Having a number put on the right side of your lifeline gives new meaning to the cliché “your days are numbered.” It reduces life to the essentials, which for me come down to:
»» meaningful relationships – people matter more than possessions.
»» wonderful memories  – building on significant events.
»» acquired wisdom – what I’ve learned that’s worth passing on.

Why do you think an all-loving God allows cancer and other deadly diseases?

The short answer is that according to the Bible, sin and suffering entered the world through the disobedience of Adam and Eve and spread to all humanity. But for me, this raises more questions.
Thinking about human pain and suffering is like trying to ride a bull. Most efforts are short-lived and you can get the faith kicked out of you. I’ve wrestled with the antinomy of a good God and a bad world for most of my life. I’ve had insights that have caused me to reject certain explanations but I still fall far short of understanding why things have to be the way they are, even given free will and human sinfulness.

Why include your spiritual struggles in a book about cancer? People facing death need encouragement, not doubt.

In the past I mostly kept my spiritual questions to myself. When I decided to write about my cancer I resolved to be completely candid. Autobiographies that leave out the messy stuff strike me as disingenuous. We can’t separate the body from the soul. What happens to one deeply affects the other.

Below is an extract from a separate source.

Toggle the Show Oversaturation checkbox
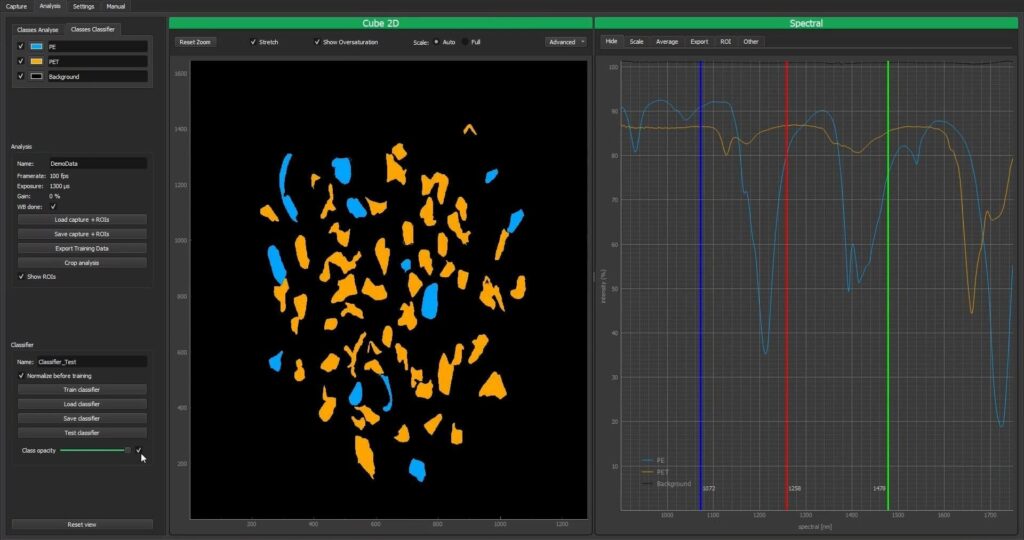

Physical trials raise spiritual questions. I have chosen to admit and share mine because I believe this will be more helpful than harmful in the end.
Many people have agonized through the “dark night of the soul” and we draw encouragement from their transparent writings. Not all waited to voice their confusion and concerns until they could do so in the past tense. Neither must we.

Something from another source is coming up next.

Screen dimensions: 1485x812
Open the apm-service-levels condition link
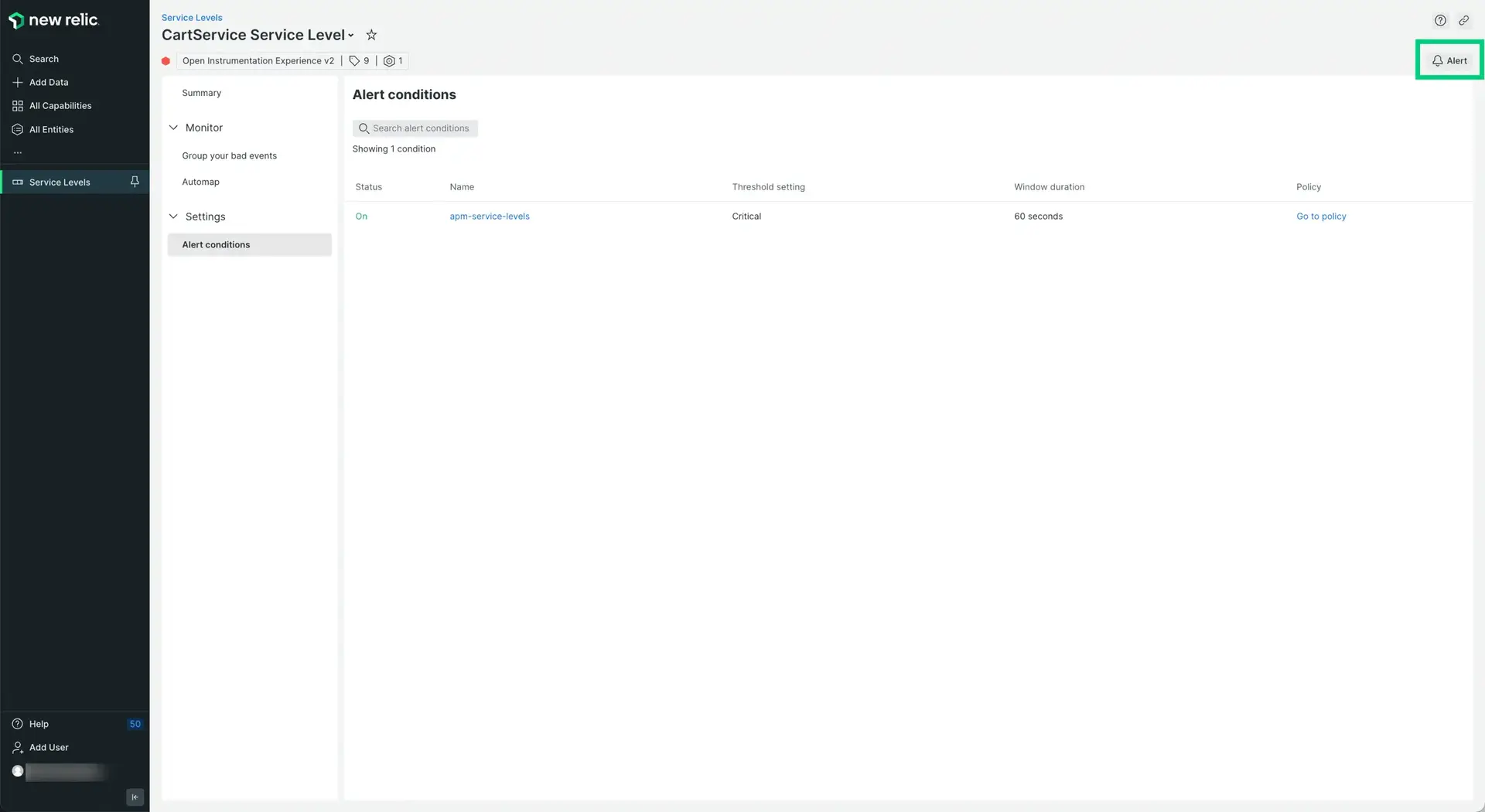coord(489,217)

It’s been three years since your diagnosis and two years since your bone marrow transplant. Do you feel like you’ve beaten cancer?

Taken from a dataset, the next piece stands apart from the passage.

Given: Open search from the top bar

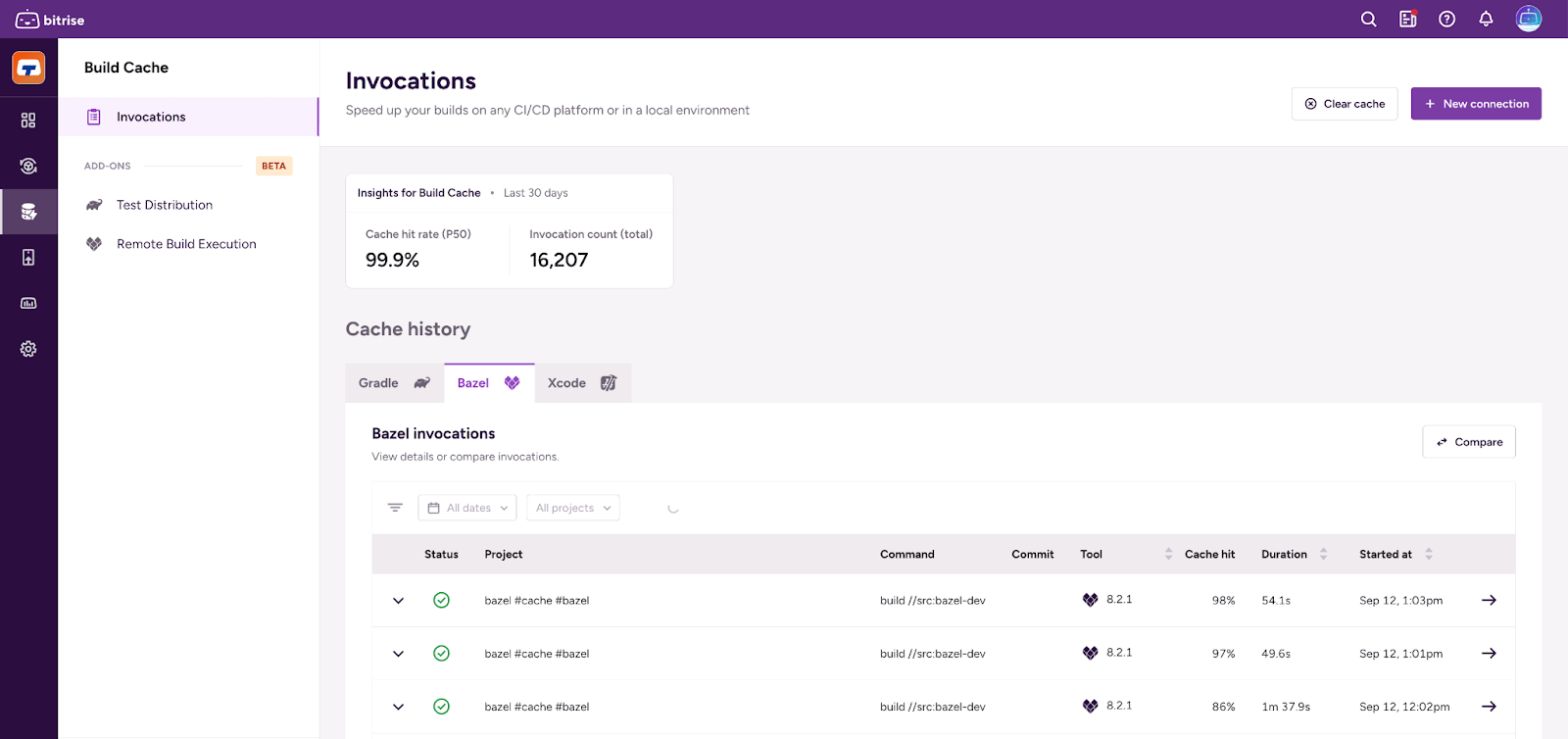Looking at the screenshot, I should click(1368, 20).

Not at all. After my first chemo regimen I had three clear PET scans. I got a cancer survivor certificate from my oncologist, a party from my family, and the obligatory T-shirt. But a few months later the lymphoma returned. Overall Survivability (OS) is measured at five years. I have two years to go to reach that mark.

Cancer casts a long shadow. It puts life in perspective and helps me savor the mundane and be more present in the moment. It makes me more thankful for the gifts bestowed by everyday providence.

What advice would you give someone who has just been diagnosed with cancer?

Take charge of your own care. Adopt the attitude of a client, not a patient. By definition, a patient is “one who receives medical attention or treatment.” A client on the other hand is “the party for whom professional services are rendered.” Here’s the difference:

»» A patient is the object of medical care; a client is the subject of medical services. In language as in life, an object is passive, a subject is active.
»» A patient complies with the experts. A client consults the experts, then follows what seems the best advice.
»» A patient might complain but would never contradict an authority. A client will ask questions and weigh alternatives before deciding.
»» A patient goes where sent and doesn’t change doctors or clinics. A client tries to find the best physicians and facilities realistically available.

Being a client takes a lot more work. The goal is not to become your own oncologist, it is to better understand your cancer so you can be proactive in dealing with it. After all, it’s your life that’s a stake.

And remember the words of John Diamond, “Cancer is a word, not a sentence.”